Highlights & Insights¶

Compressing both the "editor" and "evaluator" into a single model to check and balance each other: More accurate evaluator \(\rightarrow\) more credible editor self-rewards \(\rightarrow\) stronger editor. Meanwhile, human labels are only used to train the evaluator, not to directly train the editor, minimizing annotation overhead while embedding human preferences as a "lie detector." This "self-rewarding + external calibration" dual-loop paradigm can be adapted to any open-ended generation task lacking verifiable rewards (e.g., design, writing).
The SLM design is critical: When reward signals and optimized outputs share the same tokens, reward tokens must be excluded from loss calculations. Otherwise, the model takes the shortcut of fabricating rewards. This is a highly generalizable and easily overlooked engineering detail in self-rewarding RL.
On-policy reflection data generation: Contrasting the model's own high vs. low trajectories coupled with a stronger model writing reflections automatically transforms failures into "error-detection and correction" training samples with near-zero extra human labeling.
Selecting fidelity-preserving tools (Lightroom) over redrawing-based generation is the fundamental reason for L1/L2 supremacy. For retouches, tool-based agents are structurally superior in content fidelity.

Limitations & Future Work¶

Heavily reliant on Lightroom's 200+ tools and the A2L protocol; capabilities are bound by the toolset ceiling, and cannot perform editing beyond tool capabilities (e.g., complex content addition/deletion, generative outpainting).

(Stored dataset items)
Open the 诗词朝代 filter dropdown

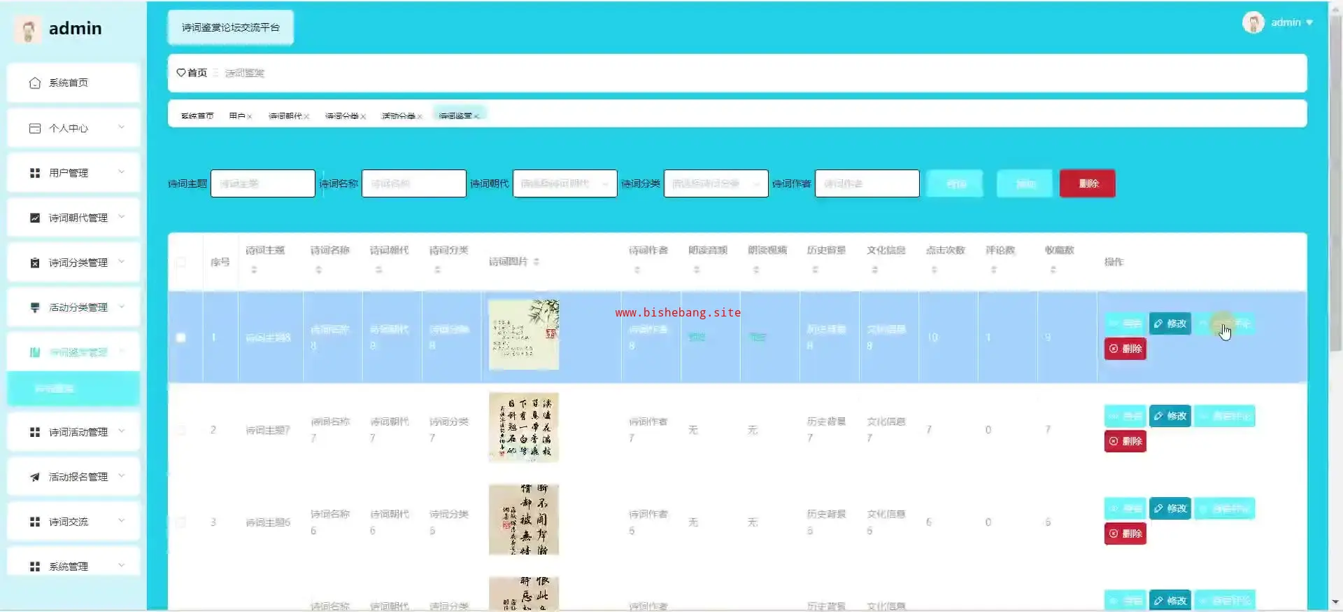pos(564,183)
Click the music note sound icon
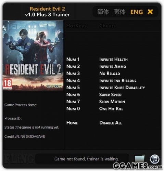The image size is (164, 171). click(155, 159)
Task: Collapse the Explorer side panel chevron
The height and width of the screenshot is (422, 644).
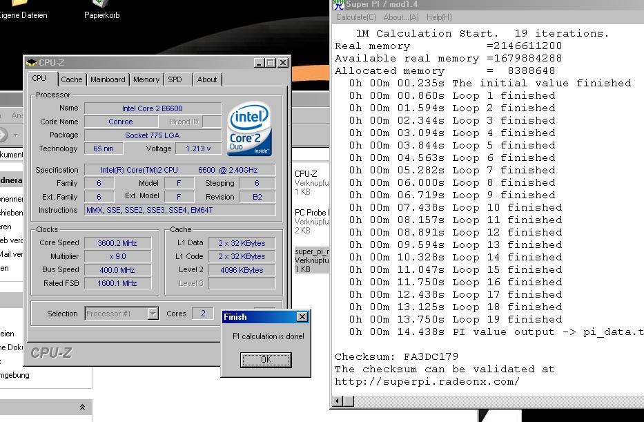Action: pyautogui.click(x=82, y=407)
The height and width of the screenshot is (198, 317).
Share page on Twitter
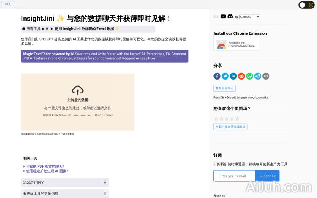(225, 76)
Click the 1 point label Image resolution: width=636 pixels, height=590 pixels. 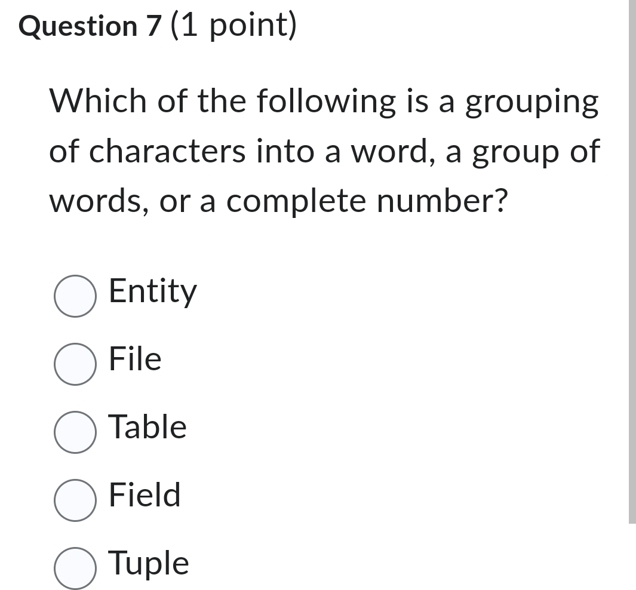coord(233,25)
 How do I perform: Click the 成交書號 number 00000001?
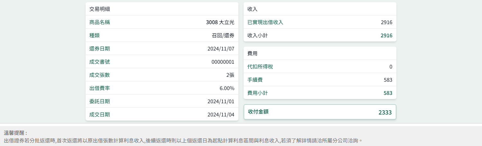(223, 62)
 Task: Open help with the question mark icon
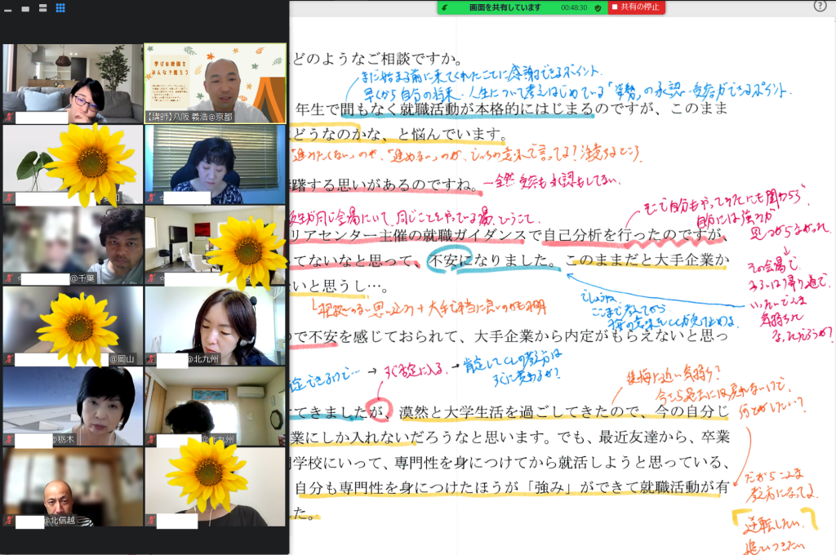[820, 7]
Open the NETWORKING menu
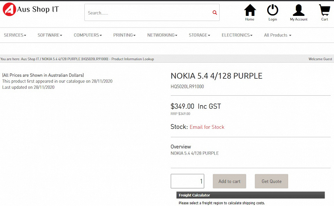The height and width of the screenshot is (206, 334). 162,35
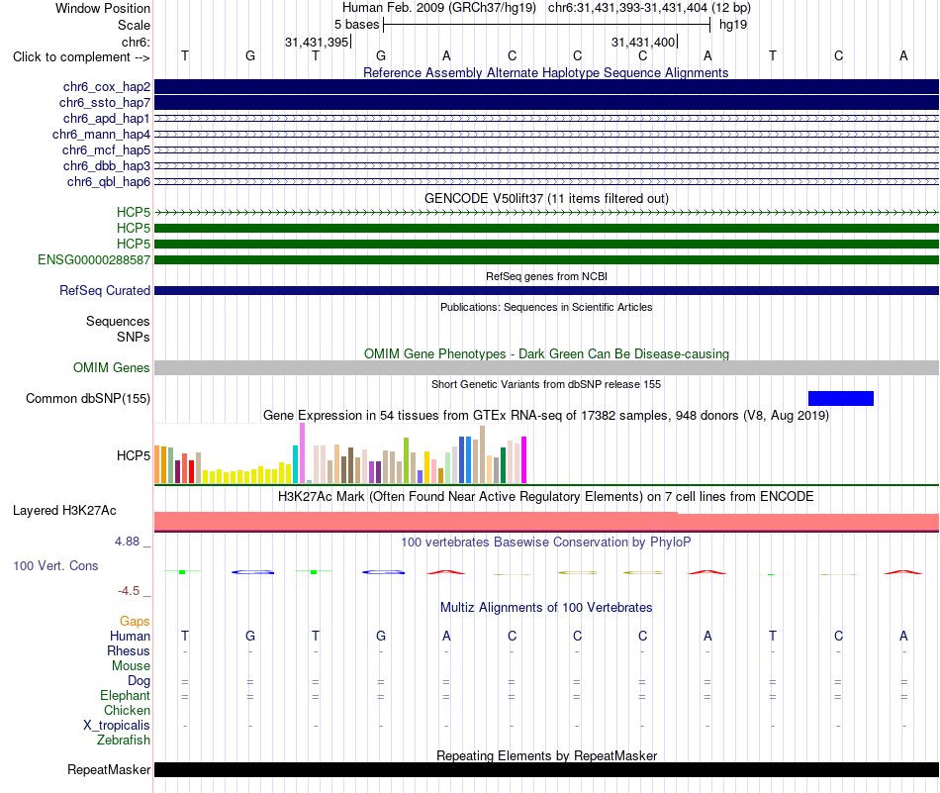Viewport: 940px width, 793px height.
Task: Click the Elephant species label
Action: (x=126, y=695)
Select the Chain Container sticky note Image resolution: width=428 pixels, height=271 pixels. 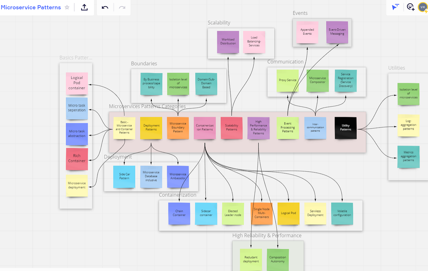[179, 214]
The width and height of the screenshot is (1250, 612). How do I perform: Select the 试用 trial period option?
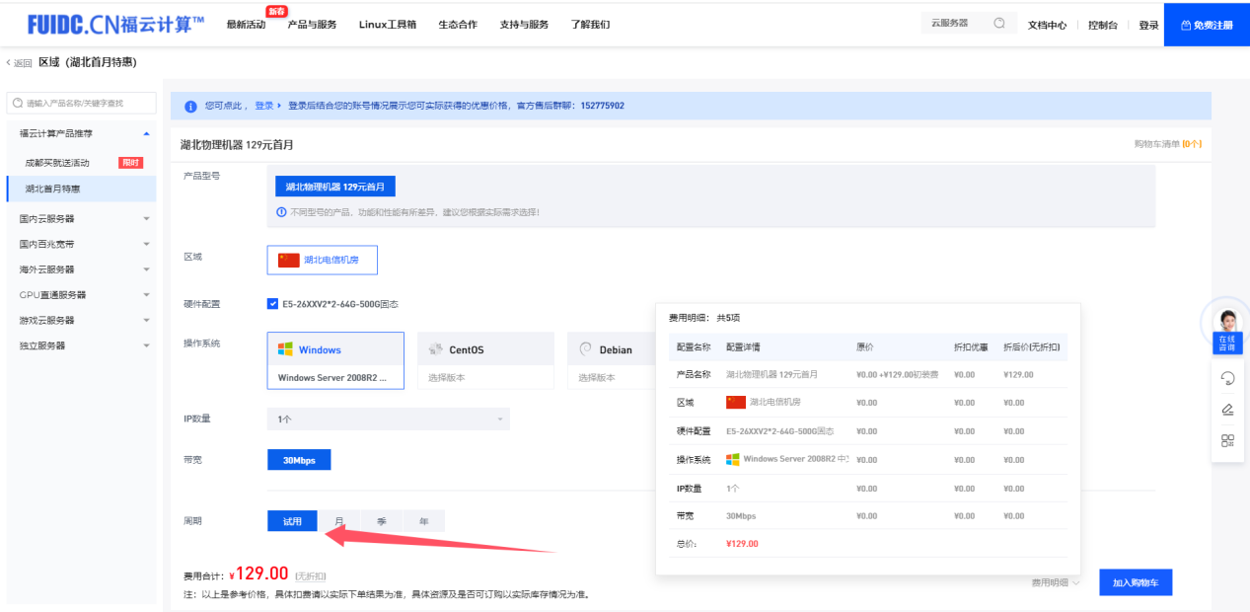coord(292,521)
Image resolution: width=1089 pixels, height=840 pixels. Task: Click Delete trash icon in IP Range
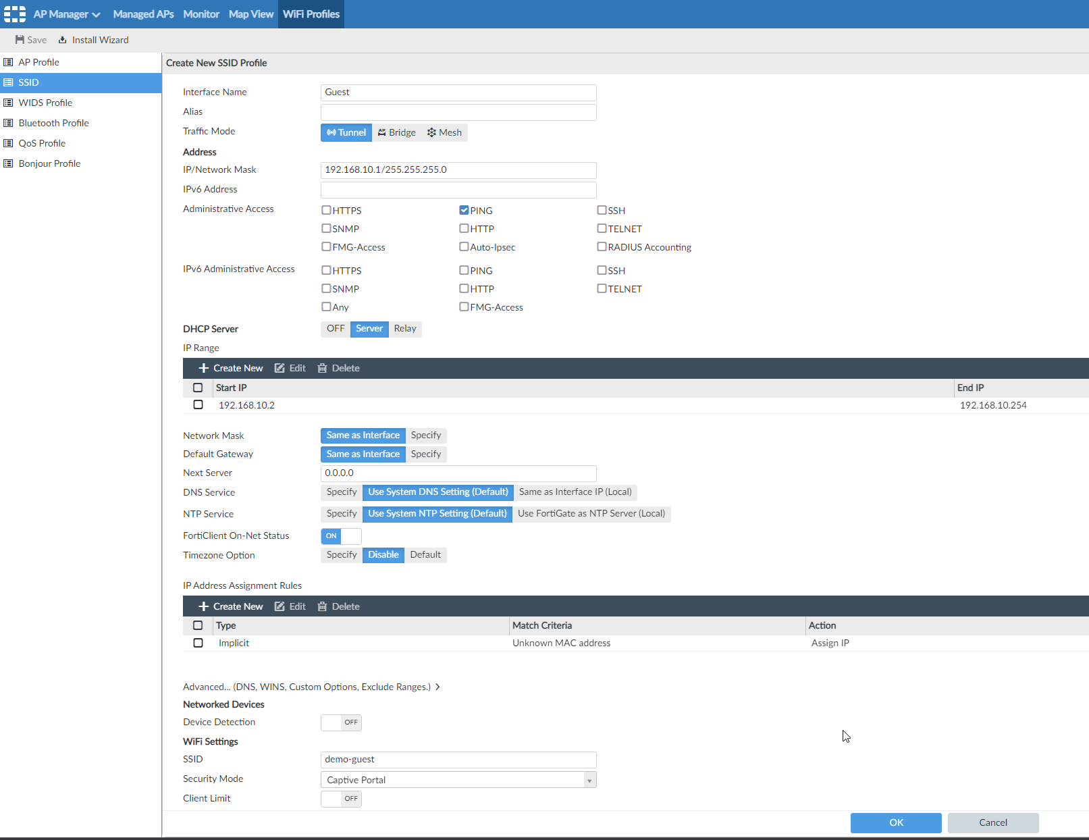click(322, 368)
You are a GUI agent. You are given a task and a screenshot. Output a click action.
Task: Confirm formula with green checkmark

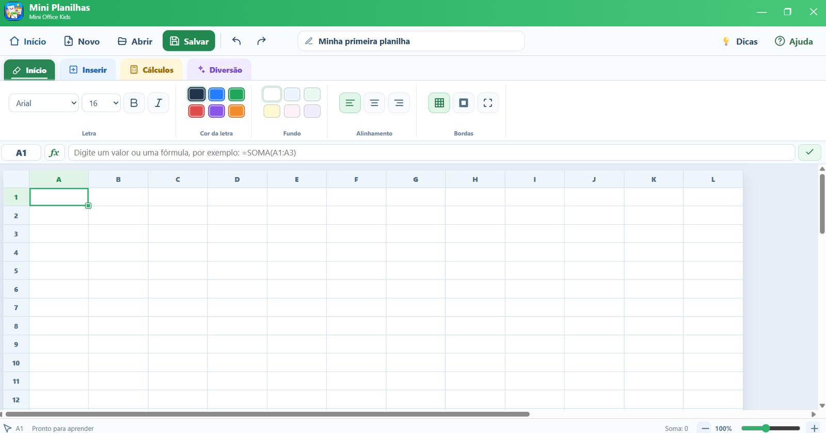pyautogui.click(x=809, y=152)
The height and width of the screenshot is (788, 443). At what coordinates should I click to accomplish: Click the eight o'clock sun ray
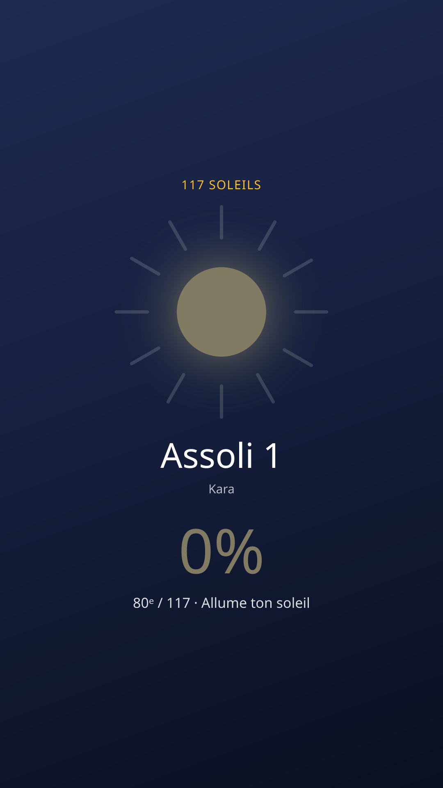pyautogui.click(x=145, y=356)
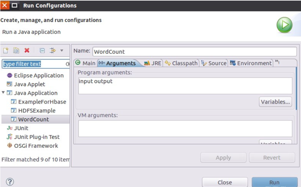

Exercise A
Rewrite the paragraph beginning "The SLM design is critical" from the passage about the Lightroom editing agent as a short bulleted list that keeps its main facts.
Exercise B
According to the passage about the Lightroom editing agent, how many Lightroom tools does the agent rely on?
Exercise C
Why does the passage about the Lightroom editing agent use human labels only to train the evaluator and not the editor? Answer in one to three sentences.
Rely only on the passage about the Lightroom editing agent, not on the records.

Response A
- The SLM design is critical.
- When reward signals and optimized outputs share the same tokens, reward tokens must be excluded from loss calculations.
- Otherwise, the model takes the shortcut of fabricating rewards.
- This engineering detail in self-rewarding RL is highly generalizable and easily overlooked.

Response B
More than 200 (200+).

Response C
This minimizes annotation overhead while still embedding human preferences in the evaluator. The evaluator then acts as a "lie detector" that checks the editor's self-rewards.